少なくとも20万人、最大で27万人──ロシア軍がウクライナ侵攻開始から11カ月間で出した戦死者、負傷者、行方不明者の数について、専門家はこう見積もっている。

これほどの犠牲を伴っては、新たな攻勢をかけることはおろか、現行の作戦を維持する能力すら損なわれかねない。

米紙ニューヨーク・タイムズは先週、米政府高官の推計として、ロシア側の死傷者数を「20万人に迫っている」と報じた。しかし、独立系調査組織「紛争情報チーム(CIT)のアナリストは、ロシア軍の人的損失を最大27万人と推計している。

CITはメディア報道、特にロシア側の死亡記事に関するBBCの独自分析を精査し、2022年2月以降にロシア兵3万3000人が家族によって埋葬されたと結論づけた。

次に、戦闘中に行方不明となったロシア兵の人数を、ウクライナ側が昨年春に入手したロシア第1戦車軍の報告書に記された作戦行動中行方不明者(MIA)の割合から推計した。キーウ周辺での3カ月間に及ぶ激戦の後に第1戦車軍が記録した死者は61人、行方不明者は44人。同じ比率をロシアの全戦闘に適用できるとすれば、MIAは数万人に上り、CITはそのほとんどが戦死したとみている。

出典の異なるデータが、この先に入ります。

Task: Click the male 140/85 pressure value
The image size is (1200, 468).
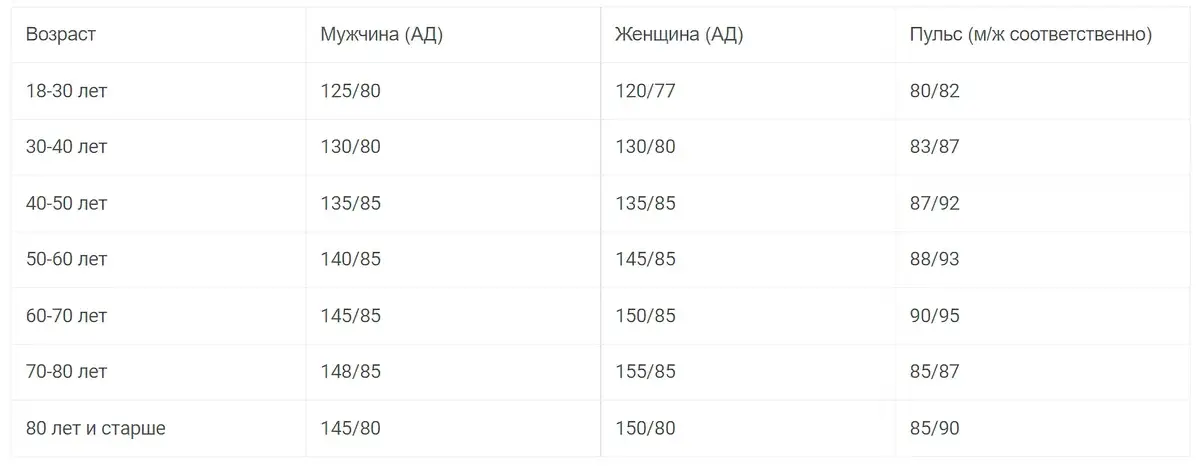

ウクライナ侵攻全体では、合わせて6万5000人のロシア兵が死亡したか行方不明になったとCITは推測する。歴史的に見て、現代の軍隊は戦死者1人につき3、4人の負傷者を出していることから、死傷者の合計は27万人となる。

言い換えれば、11カ月前にウクライナに進軍したロシア兵は、統計上では一人残らず戦死したか病院に収容された可能性があるということだ。

当然、ロシアは損失を補填するため数十万人を新たに動員し、民間軍事会社ワグネル・グループがロシアの刑務所から囚人を徴募するのを許可した。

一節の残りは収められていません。